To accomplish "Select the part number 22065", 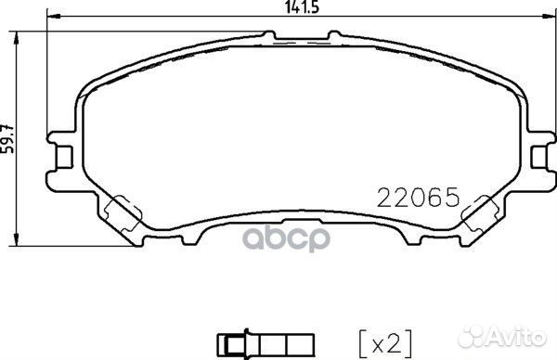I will tap(418, 197).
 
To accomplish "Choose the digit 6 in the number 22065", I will tap(431, 197).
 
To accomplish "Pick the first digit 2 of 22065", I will tap(383, 197).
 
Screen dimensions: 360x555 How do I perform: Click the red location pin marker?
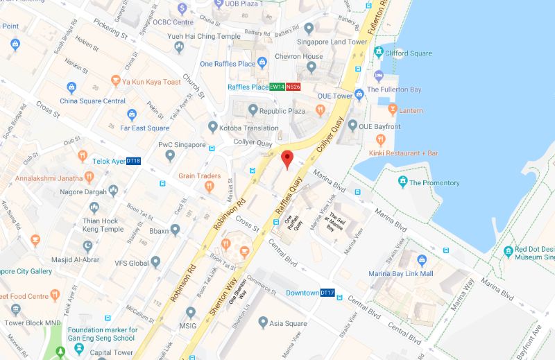click(287, 159)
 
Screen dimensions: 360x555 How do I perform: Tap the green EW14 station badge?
click(277, 87)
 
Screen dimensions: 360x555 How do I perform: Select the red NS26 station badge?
click(293, 87)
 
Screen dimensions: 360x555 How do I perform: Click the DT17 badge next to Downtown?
click(327, 293)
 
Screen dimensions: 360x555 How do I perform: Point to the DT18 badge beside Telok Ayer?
click(133, 161)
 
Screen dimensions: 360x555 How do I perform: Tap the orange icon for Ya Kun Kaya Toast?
click(115, 82)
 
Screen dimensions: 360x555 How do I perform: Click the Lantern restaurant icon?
click(393, 109)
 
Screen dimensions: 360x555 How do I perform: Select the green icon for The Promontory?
click(402, 182)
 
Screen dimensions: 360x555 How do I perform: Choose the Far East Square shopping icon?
click(132, 115)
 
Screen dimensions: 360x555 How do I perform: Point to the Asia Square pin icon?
click(263, 322)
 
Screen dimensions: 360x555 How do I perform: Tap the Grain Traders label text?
click(199, 175)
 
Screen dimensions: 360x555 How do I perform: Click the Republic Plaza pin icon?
click(253, 110)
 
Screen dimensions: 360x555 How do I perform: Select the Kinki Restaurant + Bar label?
click(404, 152)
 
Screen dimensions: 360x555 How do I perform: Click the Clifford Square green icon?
click(379, 53)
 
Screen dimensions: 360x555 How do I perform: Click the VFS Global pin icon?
click(156, 262)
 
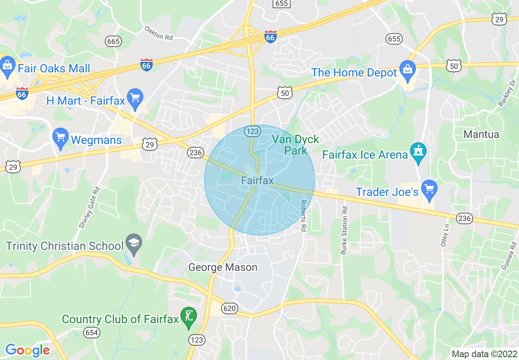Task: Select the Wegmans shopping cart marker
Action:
————————
◆ WORK INSTRUCTIONS ◆
Which lines of the data above contain the string "badge"? Copy each of them in full.

◆ ANSWER TO THIS PROBLEM ◆
Screen dimensions: 360x555 How do I perform: Tap the green EW14 station badge?
Screen dimensions: 360x555 How do I perform: Select the red NS26 station badge?
Screen dimensions: 360x555 How do I perform: Click the DT17 badge next to Downtown?
Screen dimensions: 360x555 How do I perform: Point to the DT18 badge beside Telok Ayer?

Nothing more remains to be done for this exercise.